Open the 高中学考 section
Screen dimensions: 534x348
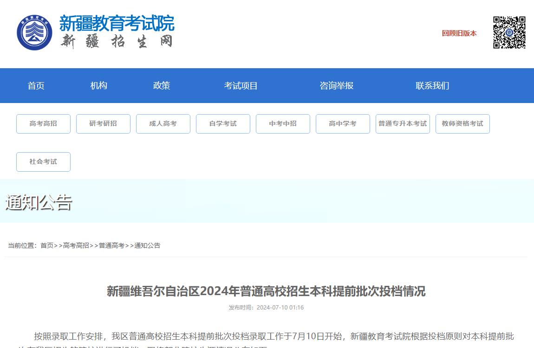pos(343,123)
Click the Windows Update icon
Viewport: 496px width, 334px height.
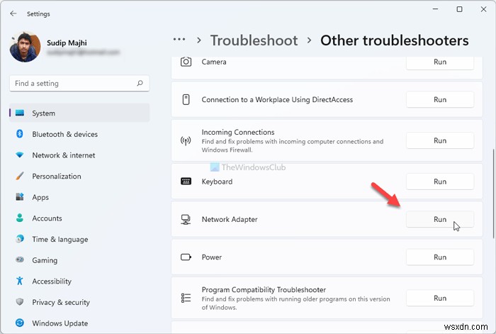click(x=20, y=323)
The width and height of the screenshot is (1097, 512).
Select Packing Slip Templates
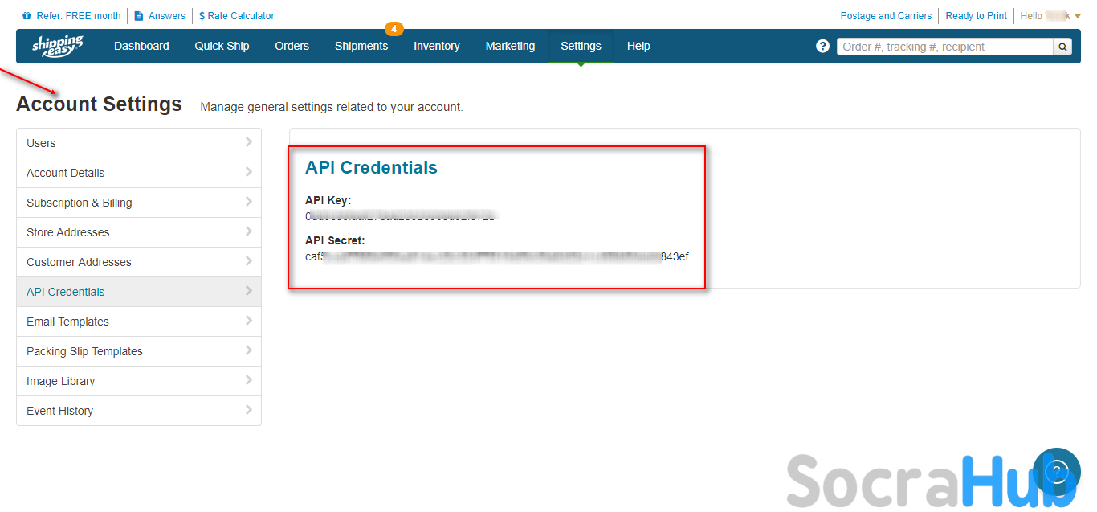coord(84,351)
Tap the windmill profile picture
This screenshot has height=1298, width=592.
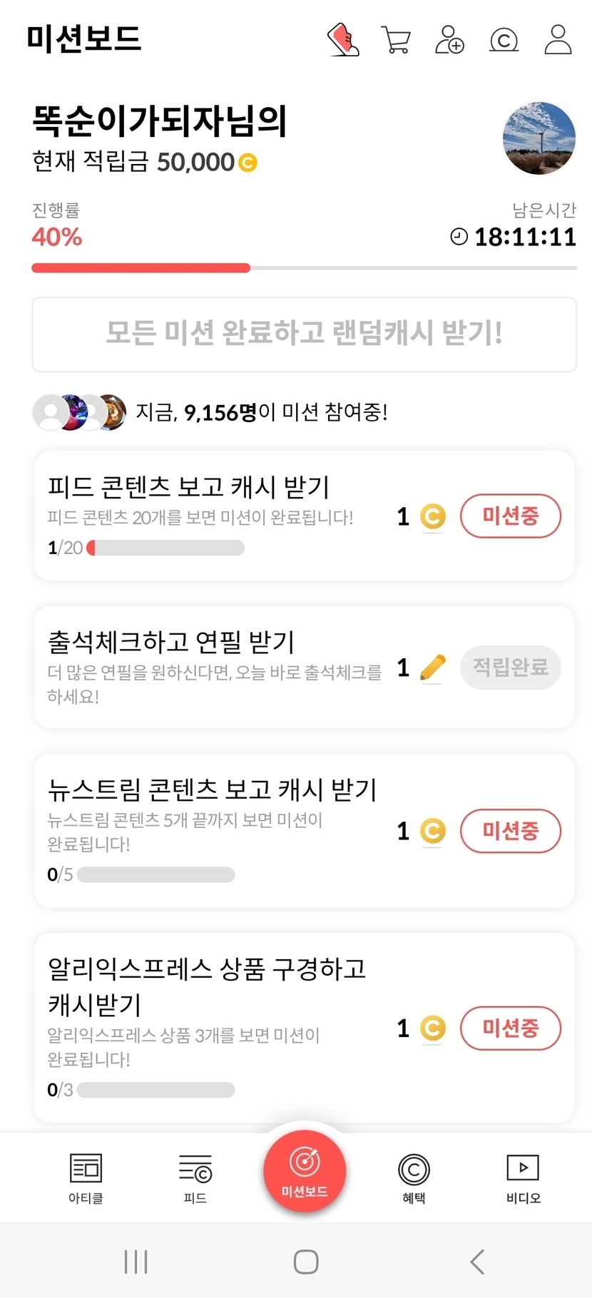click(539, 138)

_____

Scale every line from the line containing "Click the Windows Update icon" through the end of the entries, both ends included, keeping the requests and multiplying each coordinate in the answers by 0.95, rounded to whole numbers with halves going up. Leave the pictures out of your answer.

Click the Windows Update icon
Viewport: 496px width, 334px height.
click(x=19, y=307)
The width and height of the screenshot is (1097, 512).
Select Packing Slip Templates
coord(80,333)
Tap the windmill profile picture
This screenshot has height=1298, width=592.
click(512, 131)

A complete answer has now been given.